By Juliet Armstrong, ©1966
That foggy London morning, when someone tried to snatch her handbag, was to have far-reaching consequences for Maura O’Shea, sending her winging across the seas to a new life in the sunny West Indies. It was indeed a far cry from the renowned St. Matthew’s Hospital in London to the little nursing home at Ste. Monique, but Nurse Maura was to find that the emotional problems facing her there were far, far greater than ever they were in London.
GRADE: B+
REVIEW:
Maura O’Shea is the Irish stereotype, red-haired and feisty;
“You could deal out a very smart box on the ear, if you thought a chap deserved
it,” she’s told. She is working in London when right there on the first page
her handbag is stolen and she is knocked to the ground. “A tall man, carrying a
suitcase, strode over to her and lifted her to her feet with his free arm,
firmly but gently, as though she were a precious piece of china.” Do we think
this gentleman makes an appearance on the last page of the book as well?
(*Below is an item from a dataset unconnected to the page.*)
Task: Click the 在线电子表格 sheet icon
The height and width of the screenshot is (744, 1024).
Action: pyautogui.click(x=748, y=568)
We
sure do! His name is Paul Lasalle, and he is in town on business for his
plantation (yeesh) in the Caribbean. Because the robber is soon nabbed, he is
required to come back to town to testify at the trial in a few weeks, so the
pair go out regularly before he heads back home. But his brother, Claude, is
also in town—and he’s a more social fellow, frivolous with his emotions, soon
taking her out on a regular basis and calling her “darling,” which makes Paul’s
eyebrows rise concernedly when he returns, and he’s a bit too brusque for
Maura. “Was it that he suspected her of setting her cap at Claude, and regarded
her as on a lower social level than the Lasalles?”
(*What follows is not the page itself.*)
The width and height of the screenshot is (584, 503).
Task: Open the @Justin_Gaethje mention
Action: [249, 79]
But Claude has to return to the Caribbean soon, and Maura tells him she’s not going to see him any more—so he shows up and proposes marriage. It’s arranged that she will sail to the Caribbean in a few weeks, and at the first stop she gets a telegram telling her to get off there, though she’d planned to finish her trip at another island, and when she steps off, she’s met by Paul, who tells her that Claude has gone back to his ex-wife—whose existence surprises Maura. When Paul tells her he will pay for her to fly back to London on the next flight, instead of being grateful, she’s rude: “You’re in a great hurry to get me out of the island! I might have the plague!” she snaps, not at all grateful that he’s trying to help her out of a huge jam. Instead she takes a room in a boarding house and gets a job at a nursing home, but Paul warns her that the nursing home is on the verge of going bankrupt, because although it’s a profitable business, the owner, Mrs. Martin, took on a lot of debt to finance its startup and is having trouble paying her creditors as well as the business expenses. Again, is she thankful for the tip? No, she is not!
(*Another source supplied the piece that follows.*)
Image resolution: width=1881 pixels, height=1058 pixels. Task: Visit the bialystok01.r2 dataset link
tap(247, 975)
Yet he keeps popping around to see her or take her to dinner, and they inevitably squabble, mostly about his concerns about the men she is dating—his motivations transparent to everyone except Maura, who thinks, “How hard and distrustful he could be, how lacking in charity”—although one time when they are driving to dinner and she has fallen asleep in the car she dreams that he gently kissed her lips … and then suddenly, out of nowhere, Maura decides “to part with him finally and forever, would be utterly unbearable”! This is one of the worst sorts of plot twists, completely inconsistent—even if completely predictable—with the character we have followed in the last hundred pages. Yet she still argues with him at every turn, and then does her best friend Phyllis a bad turn when she dates her boyfriend and he thinks he’s fallen in love with her. Only a series of crises with both Paul and Phyllis—again, completely predictable—sort out everyone’s true feelings, although one of the crises, which lands Paul in the hospital, is so bizarre it’s hard for me to imagine Paul would ever look at Maura again.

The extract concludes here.